Single by Ne-Yo

from the album Year of the Gentleman
- Released: November 17, 2008
- Genre: Pop; R&B;
- Length: 4:14
- Label: Def Jam
- Songwriters: Mikkel S. Eriksen; Tor Erik Hermansen; Shaffer Smith;
- Producers: Stargate; Ne-Yo;

Ne-Yo singles chronology
| "Camera Phone" (2008) | "Mad" (2008) | "Knock You Down" (2009) |

Music video
- "Ne-Yo - Mad" on YouTube

= Mad (song) =

2008 single by Ne-Yo

"Mad" is a song by American singer-songwriter Ne-Yo. It was released as the third single from his third studio album, Year of the Gentleman (2008), and was produced by Stargate and himself.

==Music video==
The video for the song was directed by Diane Martel. It premiered on AOL on November 25, 2008. The video, shot in black and white, presents a narrative wherein Ne-Yo argues with his girlfriend (played by Faune Chambers). After leaving, in an attempt to save a child from a car accident, someone is fatally hit. At the end of the video, it is revealed that the whole time it has been the ghost of Ne-Yo's character singing, and that it was he who was killed. The video to this song is a sequel of his song "Part of the List", which was released as this album's fourth single in April 2009.

The music video appears to mirror the 1999 American thriller The Sixth Sense from M. Night Shyamalan, in which Bruce Willis plays a psychologist who is shot by an estranged patient of his (played by Donnie Wahlberg). Based on how the film was shot and portrayed, Bruce Willis is shown in many situations as if he is there physically, when in actuality he was murdered by his patient, just as how Ne-Yo appears with his girlfriend, seeming to be there physically and that she is ignoring him due to their earlier argument, when he is actually dead.

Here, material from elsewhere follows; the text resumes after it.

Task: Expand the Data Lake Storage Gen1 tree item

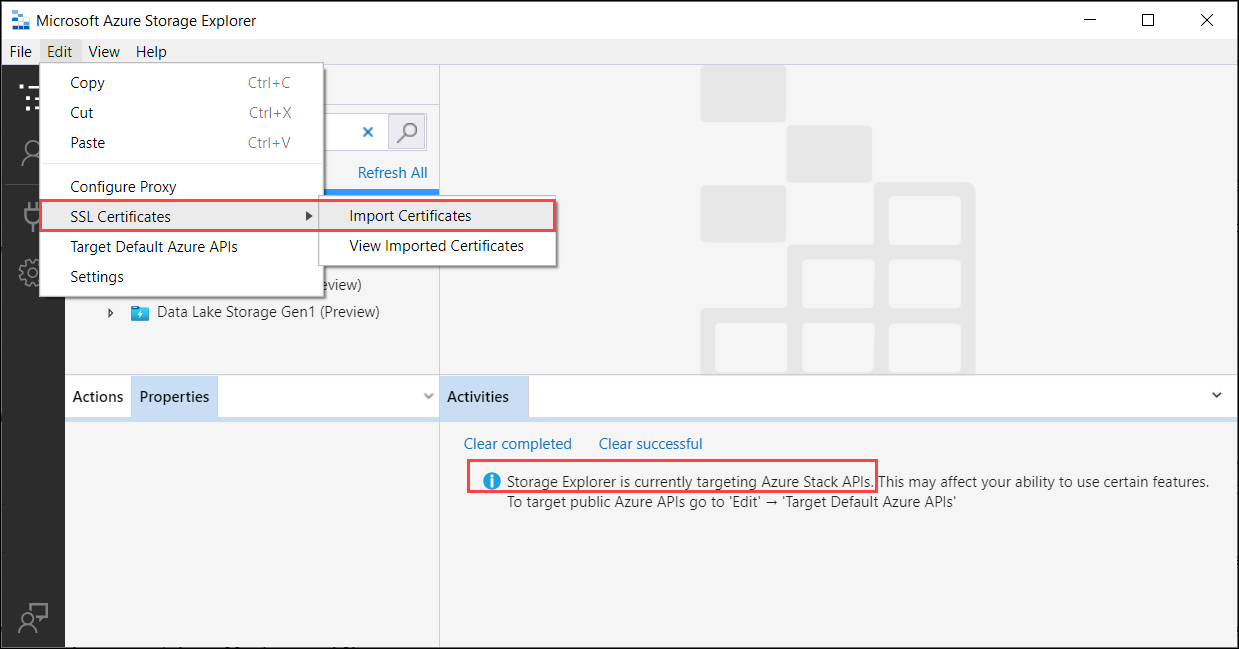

The video ranked at number 63 on BET's Notarized: Top 100 Videos of 2009 countdown.

==Chart performance==
"Mad" debuted at number 97 on the Billboard Hot 100 and peaked at number 11. It reached the top ten of the Hot R&B/Hip-Hop Songs, peaking at number 5. On the UK Singles Chart, it reached number 19, giving Ne-Yo his third top 20 hit from the Year of the Gentleman album, and his sixth overall. Despite only peaking at number 19, "Mad" spent four more weeks than his number one hit "So Sick" inside the UK top 100. It also debuted on the Canadian Hot 100 at number 93 and rose to a high of 23.

==Charts==

===Weekly charts===

| Chart (2009) | Position |
|---|---|
| Australia (ARIA) | 82 |
| Canada Hot 100 (Billboard) | 23 |
| European Hot 100 Singles (Billboard) | 58 |
| Ireland (IRMA) | 30 |
| New Zealand (Recorded Music NZ) | 5 |
| Romania (Music & Media) | 45 |
| Sweden (Sverigetopplistan) | 57 |
| UK Singles (Official Charts) | 19 |
| UK Hip Hop/R&B (Official Charts) | 3 |
| US Billboard Hot 100 | 11 |
| US Hot R&B/Hip-Hop Songs (Billboard) | 5 |
| US Pop Airplay (Billboard) | 11 |
| US Rhythmic Airplay (Billboard) | 3 |

===Monthly charts===

| Chart (2009) | Peak position |
|---|---|
| Brazil (Brasil Hot 100 Airplay) | 10 |
| Brazil (Brasil Hot Pop Songs) | 6 |

===Year-end charts===

| Chart (2009) | Position |
|---|---|
| Brazil (Crowley) | 2 |
| Canada (Canadian Hot 100) | 86 |
| UK Singles (OCC) | 151 |
| US Billboard Hot 100 | 42 |
| US Hot R&B/Hip-Hop Songs (Billboard) | 15 |
| US Rhythmic Airplay (Billboard) | 13 |

==Certifications==

| Region | Certification | Certified units/sales |
| Brazil (Pro-Música Brasil) | 2× Platinum | 120,000^{‡} |
| New Zealand (RMNZ) | 2× Platinum | 60,000^{‡} |
| United Kingdom (BPI) | Gold | 400,000^{‡} |
| United States (RIAA) | Platinum | 1,000,000^{*} |
^{*} Sales figures based on certification alone. ^{‡} Sales+streaming figures based on certification alone.